Somos convocados permanentemente a estar vigilantes, ocupados, tenidos y entretenidos en lo que, por lo visto, corresponde. Nada de distracciones, de dilaciones, de despistes. Quedamos advertidos. Fijados por lo que somos llamados a hacer o a contemplar, cualquier disipación supondría desatención, falta de información, desconsideración para con lo establecido como decisivo. Todo un sinfín de alertas nos tendrían en vilo. Permanentemente al aparato, atentos a las novedades, a cualquier brisa o indicio de leve modificación. Todas las acciones cotizan y hemos de precavernos de sus vaivenes y vicisitudes.
En tal caso, cualquier relajación podría suponerse un gesto, aunque fuera mínimo, de transgresión, un atisbo de un proceder insurrecto. Incluso el reposo habría de sopesarse y de dosificarse para inmediatamente retornar al avispero de lo que no cesa de transmitirse.

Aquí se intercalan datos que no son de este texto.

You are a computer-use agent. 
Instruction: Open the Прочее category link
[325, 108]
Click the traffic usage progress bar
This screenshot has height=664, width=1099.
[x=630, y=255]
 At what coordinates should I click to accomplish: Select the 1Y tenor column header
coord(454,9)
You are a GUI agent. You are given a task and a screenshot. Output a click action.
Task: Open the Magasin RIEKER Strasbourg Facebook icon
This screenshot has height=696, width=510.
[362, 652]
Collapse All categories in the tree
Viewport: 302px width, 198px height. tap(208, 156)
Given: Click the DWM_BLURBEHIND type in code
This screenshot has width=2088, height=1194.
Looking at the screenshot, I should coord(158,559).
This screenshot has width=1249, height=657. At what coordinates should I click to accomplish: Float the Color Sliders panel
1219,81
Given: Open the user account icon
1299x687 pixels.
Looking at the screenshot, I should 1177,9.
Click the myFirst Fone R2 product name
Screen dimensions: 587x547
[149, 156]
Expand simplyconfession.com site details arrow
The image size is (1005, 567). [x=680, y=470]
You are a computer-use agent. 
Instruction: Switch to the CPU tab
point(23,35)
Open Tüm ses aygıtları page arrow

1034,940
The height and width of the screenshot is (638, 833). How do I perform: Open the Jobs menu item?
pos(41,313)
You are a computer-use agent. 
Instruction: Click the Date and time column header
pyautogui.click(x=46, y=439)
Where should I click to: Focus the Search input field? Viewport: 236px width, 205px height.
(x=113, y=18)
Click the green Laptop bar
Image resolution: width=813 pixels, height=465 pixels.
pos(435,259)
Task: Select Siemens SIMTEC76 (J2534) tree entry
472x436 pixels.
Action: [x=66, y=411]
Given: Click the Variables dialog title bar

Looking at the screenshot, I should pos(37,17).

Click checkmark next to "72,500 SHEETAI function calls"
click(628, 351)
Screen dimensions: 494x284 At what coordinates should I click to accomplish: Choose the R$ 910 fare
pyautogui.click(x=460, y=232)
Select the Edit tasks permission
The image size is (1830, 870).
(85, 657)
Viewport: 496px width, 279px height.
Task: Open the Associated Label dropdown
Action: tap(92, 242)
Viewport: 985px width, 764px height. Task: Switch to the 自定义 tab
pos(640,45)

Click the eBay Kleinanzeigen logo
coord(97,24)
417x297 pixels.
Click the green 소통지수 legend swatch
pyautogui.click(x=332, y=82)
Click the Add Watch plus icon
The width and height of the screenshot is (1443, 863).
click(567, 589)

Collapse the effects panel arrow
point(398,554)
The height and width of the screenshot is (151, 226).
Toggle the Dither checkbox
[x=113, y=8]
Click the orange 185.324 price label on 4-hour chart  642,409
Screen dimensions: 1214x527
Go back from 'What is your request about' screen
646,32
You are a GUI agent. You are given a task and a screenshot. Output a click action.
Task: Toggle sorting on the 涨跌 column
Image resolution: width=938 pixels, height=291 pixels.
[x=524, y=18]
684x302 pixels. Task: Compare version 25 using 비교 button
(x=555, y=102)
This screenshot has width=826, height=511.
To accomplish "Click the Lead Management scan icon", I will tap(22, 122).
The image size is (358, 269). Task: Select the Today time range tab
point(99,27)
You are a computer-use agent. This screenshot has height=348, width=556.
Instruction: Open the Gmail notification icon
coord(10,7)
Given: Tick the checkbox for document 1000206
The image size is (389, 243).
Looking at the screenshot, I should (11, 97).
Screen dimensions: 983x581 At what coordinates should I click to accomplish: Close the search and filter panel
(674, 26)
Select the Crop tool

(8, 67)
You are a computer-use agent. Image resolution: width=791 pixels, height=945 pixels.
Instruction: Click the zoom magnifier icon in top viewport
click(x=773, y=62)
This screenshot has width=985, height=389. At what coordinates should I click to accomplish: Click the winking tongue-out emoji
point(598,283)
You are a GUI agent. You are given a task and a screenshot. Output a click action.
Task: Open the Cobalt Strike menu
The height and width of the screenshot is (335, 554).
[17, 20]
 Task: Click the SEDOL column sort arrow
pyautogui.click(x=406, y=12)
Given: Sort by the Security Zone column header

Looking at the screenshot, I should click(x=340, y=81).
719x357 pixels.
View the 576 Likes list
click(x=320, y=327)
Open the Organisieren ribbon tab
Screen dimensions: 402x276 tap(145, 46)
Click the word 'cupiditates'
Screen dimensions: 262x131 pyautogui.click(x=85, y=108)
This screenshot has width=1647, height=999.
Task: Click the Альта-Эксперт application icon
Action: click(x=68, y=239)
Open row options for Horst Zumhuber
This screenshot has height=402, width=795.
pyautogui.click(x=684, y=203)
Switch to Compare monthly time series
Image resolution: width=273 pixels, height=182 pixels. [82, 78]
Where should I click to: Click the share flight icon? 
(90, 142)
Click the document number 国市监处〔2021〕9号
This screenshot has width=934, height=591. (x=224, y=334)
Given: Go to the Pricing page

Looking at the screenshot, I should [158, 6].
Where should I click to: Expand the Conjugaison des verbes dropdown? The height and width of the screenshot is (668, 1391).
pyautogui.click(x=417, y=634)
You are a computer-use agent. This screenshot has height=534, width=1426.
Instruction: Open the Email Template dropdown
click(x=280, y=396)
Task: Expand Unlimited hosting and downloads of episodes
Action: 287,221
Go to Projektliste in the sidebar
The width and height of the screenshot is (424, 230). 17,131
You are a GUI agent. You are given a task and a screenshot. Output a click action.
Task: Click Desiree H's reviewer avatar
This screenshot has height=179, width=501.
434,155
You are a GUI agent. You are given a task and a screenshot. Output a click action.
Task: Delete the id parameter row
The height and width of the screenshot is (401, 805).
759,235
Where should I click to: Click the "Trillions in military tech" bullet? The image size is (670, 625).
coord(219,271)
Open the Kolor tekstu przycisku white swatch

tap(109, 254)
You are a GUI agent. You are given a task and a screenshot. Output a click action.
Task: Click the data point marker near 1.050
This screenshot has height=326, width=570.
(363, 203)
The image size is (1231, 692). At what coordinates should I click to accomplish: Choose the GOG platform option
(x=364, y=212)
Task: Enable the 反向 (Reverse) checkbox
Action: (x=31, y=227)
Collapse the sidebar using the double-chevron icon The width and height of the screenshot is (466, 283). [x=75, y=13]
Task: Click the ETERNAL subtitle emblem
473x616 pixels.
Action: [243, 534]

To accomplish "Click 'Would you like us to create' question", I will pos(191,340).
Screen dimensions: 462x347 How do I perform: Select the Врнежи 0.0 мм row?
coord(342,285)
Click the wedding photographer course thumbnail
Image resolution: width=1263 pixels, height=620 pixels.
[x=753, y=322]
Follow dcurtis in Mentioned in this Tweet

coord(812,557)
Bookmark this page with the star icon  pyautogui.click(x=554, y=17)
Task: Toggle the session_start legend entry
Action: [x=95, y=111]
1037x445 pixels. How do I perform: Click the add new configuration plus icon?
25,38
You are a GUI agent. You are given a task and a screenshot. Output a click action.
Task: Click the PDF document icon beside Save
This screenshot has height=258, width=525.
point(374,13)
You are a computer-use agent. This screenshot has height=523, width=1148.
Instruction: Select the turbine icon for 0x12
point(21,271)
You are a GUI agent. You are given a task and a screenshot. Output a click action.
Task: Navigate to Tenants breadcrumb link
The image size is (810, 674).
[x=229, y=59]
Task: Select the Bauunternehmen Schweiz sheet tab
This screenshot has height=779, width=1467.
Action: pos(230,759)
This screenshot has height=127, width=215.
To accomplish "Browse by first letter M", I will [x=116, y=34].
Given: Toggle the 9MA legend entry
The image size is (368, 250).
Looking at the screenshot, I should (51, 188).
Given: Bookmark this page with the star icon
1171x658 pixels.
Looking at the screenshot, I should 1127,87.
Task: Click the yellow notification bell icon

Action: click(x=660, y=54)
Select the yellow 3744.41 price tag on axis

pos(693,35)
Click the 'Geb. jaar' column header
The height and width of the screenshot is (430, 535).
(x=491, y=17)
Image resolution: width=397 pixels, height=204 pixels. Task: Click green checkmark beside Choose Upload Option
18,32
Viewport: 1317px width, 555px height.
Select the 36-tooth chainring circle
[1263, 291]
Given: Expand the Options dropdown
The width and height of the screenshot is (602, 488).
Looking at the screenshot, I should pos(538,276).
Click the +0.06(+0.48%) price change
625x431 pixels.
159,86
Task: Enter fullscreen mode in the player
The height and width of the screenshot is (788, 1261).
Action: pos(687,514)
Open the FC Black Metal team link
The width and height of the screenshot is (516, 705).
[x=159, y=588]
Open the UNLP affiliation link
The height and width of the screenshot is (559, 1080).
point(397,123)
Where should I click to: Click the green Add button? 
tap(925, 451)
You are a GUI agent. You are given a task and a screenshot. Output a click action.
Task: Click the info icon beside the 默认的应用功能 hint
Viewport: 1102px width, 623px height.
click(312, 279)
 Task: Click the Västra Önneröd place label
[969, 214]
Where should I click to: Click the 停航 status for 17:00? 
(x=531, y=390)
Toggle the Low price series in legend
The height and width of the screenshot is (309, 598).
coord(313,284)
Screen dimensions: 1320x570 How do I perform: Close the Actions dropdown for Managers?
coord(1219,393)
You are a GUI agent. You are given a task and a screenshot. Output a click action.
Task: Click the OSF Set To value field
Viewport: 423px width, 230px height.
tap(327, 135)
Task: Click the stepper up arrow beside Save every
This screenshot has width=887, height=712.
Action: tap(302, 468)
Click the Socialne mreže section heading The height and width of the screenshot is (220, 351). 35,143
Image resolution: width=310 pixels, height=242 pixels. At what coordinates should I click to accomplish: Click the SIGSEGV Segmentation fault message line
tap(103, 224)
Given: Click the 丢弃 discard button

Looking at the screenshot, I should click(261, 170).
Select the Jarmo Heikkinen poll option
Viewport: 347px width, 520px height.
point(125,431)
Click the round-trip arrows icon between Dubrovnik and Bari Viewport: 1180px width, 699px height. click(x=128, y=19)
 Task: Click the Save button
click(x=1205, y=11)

Nuestra propia escucha habría de ser fecunda y operativa y replicar, siquiera en el modo de diversas formas de impugnación, el caudal de signos y señales que tejen mundo.
Por ello, encontrar ámbitos de serena toma de distancia para cuidarse de no danzar al ritmo de lo noticioso exige una verdadera decisión. Se hace preciso procurarse un espacio, habilitarse un tiempo, y velar para no verse envueltos en la vorágine de lo que requiere nuestra total dedicación. Así, ocupados en estar al tanto, todo parece reducirse a estarlo.